Mar. 20th, 2007

We went to see Happy Feet yesterday. The rest of the family had already seen it, but I hadn't, and it was the only movie that was really appropriate and at the right time. Hey, dollar cinema! $4.50 for tickets, $11 for snacks. Always the way.

I honestly can't recall the last time I so thoroughly enjoyed a film. It was probably Dead Man's Chest or Prisoner of Azkaban. I can see why it didn't do as well as hoped, between the IMAX release (too expensive!) and the length of it (too long for wee kids), plus I'm sure the religious right was thrilled about the way they were portrayed, but there was really nothing about it that I didn't like. The animation was stunning, especially the ice-falls and the masses of penguins, and I'm blown away by the near-seamless melding of CGI and live action. I'm not a huge fan of CGI monsters in live-action films, but slinging a handful of humans into a CGI movie about penguins could have been a disaster and instead it was absolutely compelling. (I do think it's much better on a big screen and I'm glad I saw it in a cinema.)

And then there are times you just laugh, because it's fucking penguins. You just sit there and all of a sudden it dawns on you that you're watchin' penguins have serious conversations. Also, there's an avalanche and in the middle of the avalanche a tractor falls off a cliff. No warning, just, BAM, TRACTOR INNA AVALANCHE.

Plus, I'm a huge fan of tap from way back, and was following Savion Glover when he was the little punk in Tap, so that was neat to see. I leaned over to mum halfway through and said "They modeled Glover for this, didn't they" and we checked the credits and sure enough, Savion Glover was the dance model for Mumbles.

So, overall, A++, would groove again.
I've been trying to enjoy The Prestige, but there's so much wrong with it.

I had thought it was going to be a fantasy story about a magician who really could do magic competing with one who couldn't. I know better than to create these stories in my mind. What the story is in fact about is two horrible borderline sociopaths playing increasingly homicidal tricks on each other, neither of them doing anything for the love of performance, both destroying everyone in their path. I could have at least enjoyed the story if it were more about the epoch-changing introduction of controlled electrical power, but that's barely a sidenote, bright lights back of the magician.

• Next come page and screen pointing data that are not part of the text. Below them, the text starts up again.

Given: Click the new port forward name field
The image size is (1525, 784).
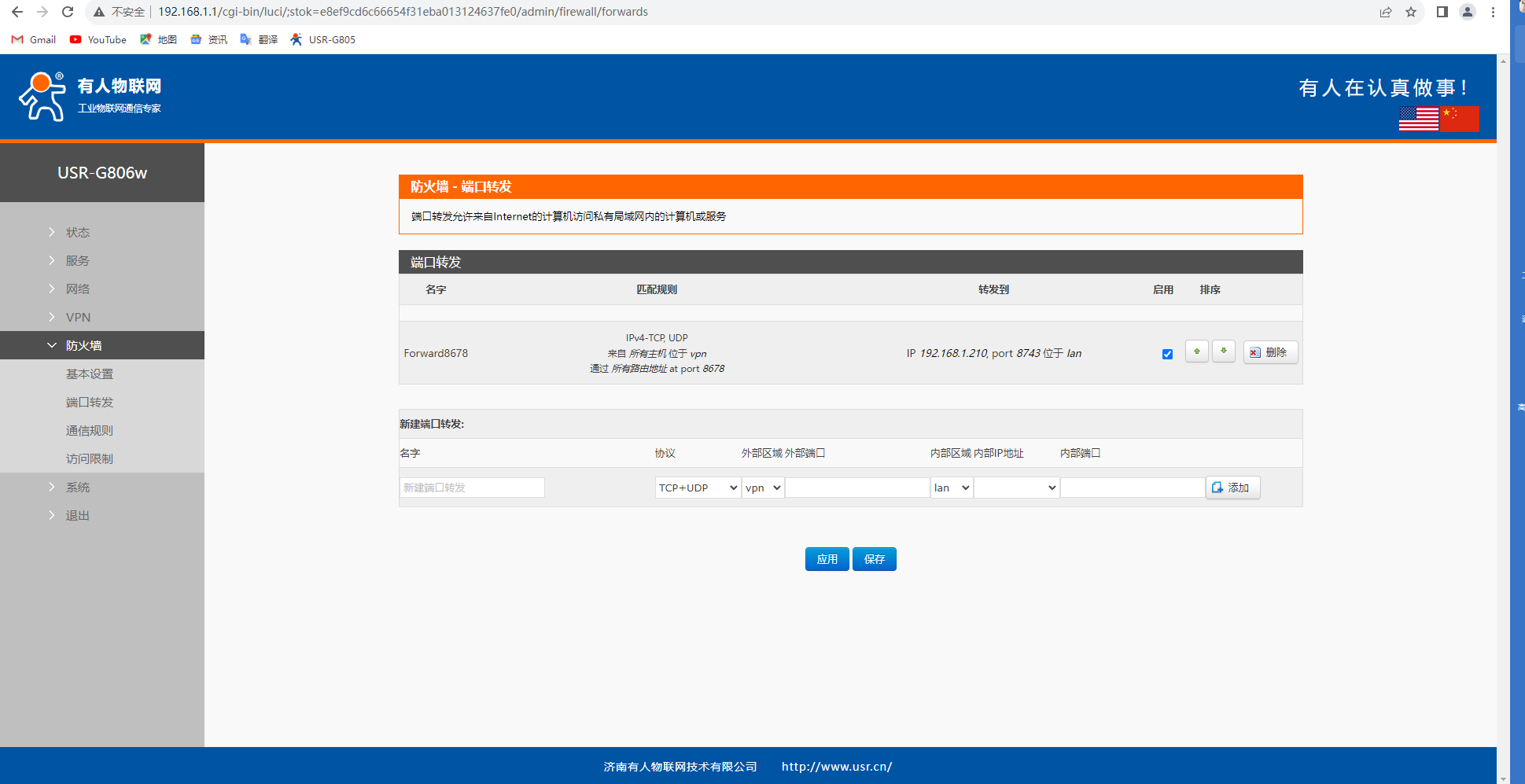Looking at the screenshot, I should click(472, 488).
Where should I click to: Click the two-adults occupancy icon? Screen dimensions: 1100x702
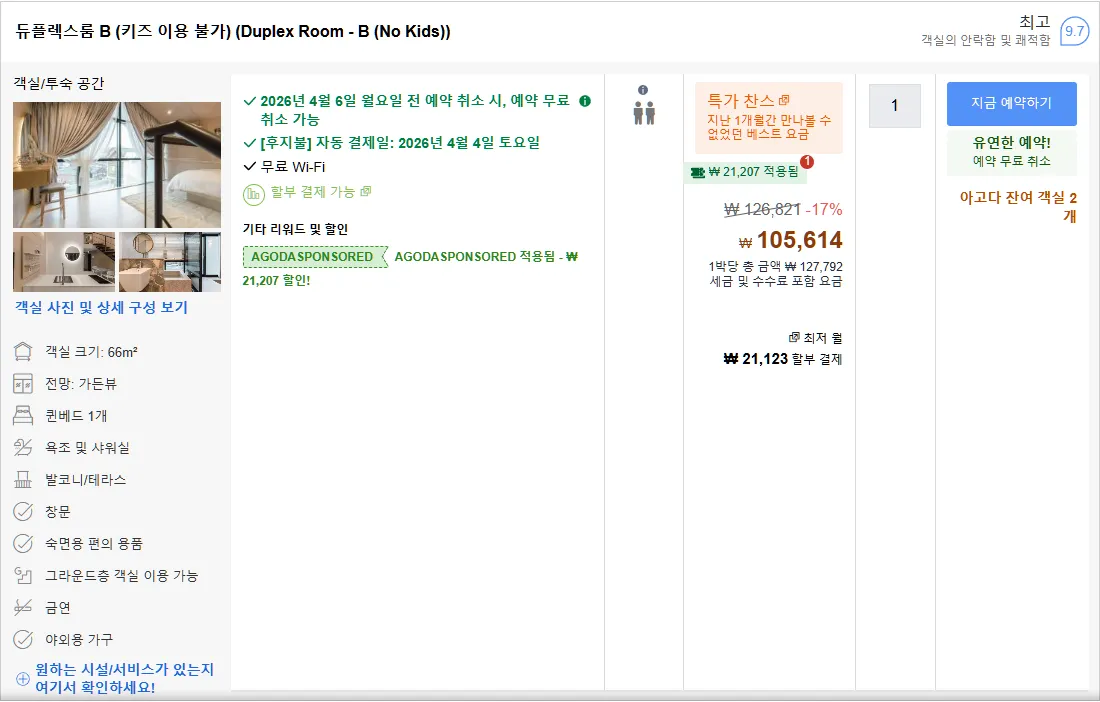(644, 113)
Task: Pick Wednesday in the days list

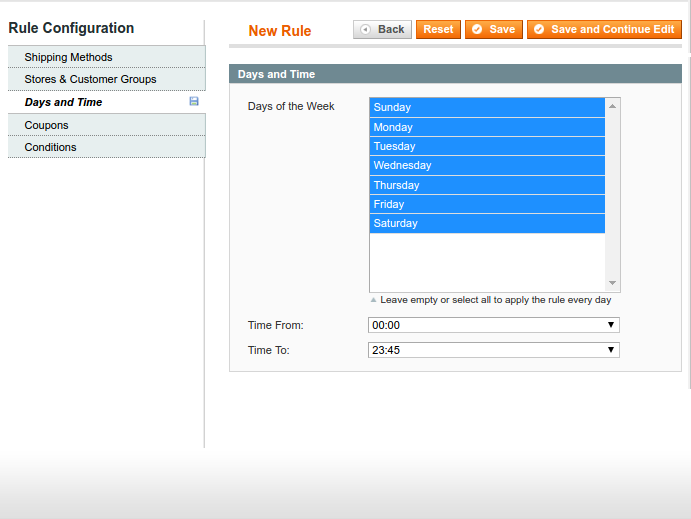Action: click(487, 165)
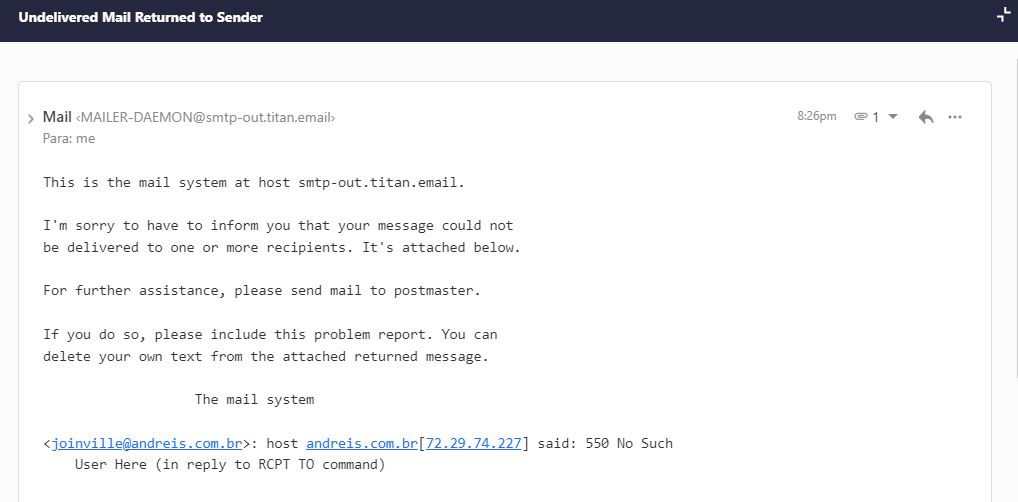Click the line mentioning postmaster assistance

[262, 291]
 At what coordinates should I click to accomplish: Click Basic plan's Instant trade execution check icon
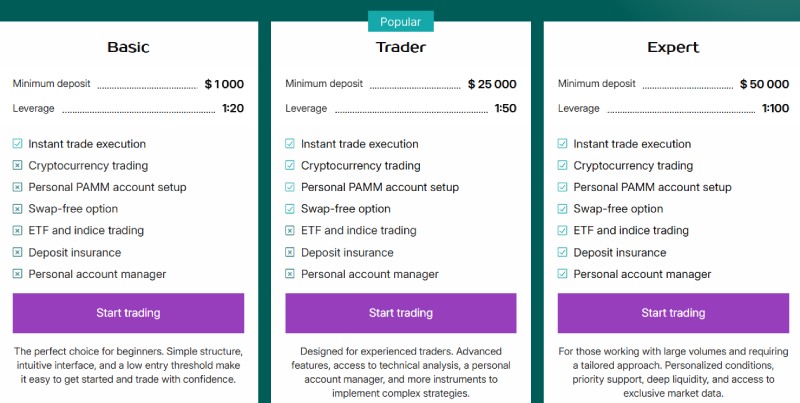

The major problem is that the story is set in three separate parts of the mens' lives, all of which begin to converge as the first two move forward in time towards the third. The second two also involve two men reading a journal, the second journal based on observations from the first, switching hands back and forth. It's a very intricate piece of screenwriting, but it's not very convincing or compelling. Isn't there any trick better than killing someone and bringing them back to life? I can think of a handful that I'd be more interested in seeing, because when someone dies there's a highly limited number of ways to bring them back.

The upshot? The problem with both The Illusionist and The Prestige is that you can write about magicians or you can be a magician, but you can't do both at the same time. A two hour movie is too long to sustain a magic trick when your audience is looking for the handkerchief up the sleeve.

It'd be worthwhile to write about a rivalry between two magicians, one who performs using tricks and sleight-of-hand, one who has actual magic at his beck and call. Watching those two people interact, that would be fun to see. Watching the illusionist win would be even better. But why bother turning the whole movie into a magic trick? It's not clever and it's not entertaining, the two things that your audience generally requires if you are going to show it a magic trick.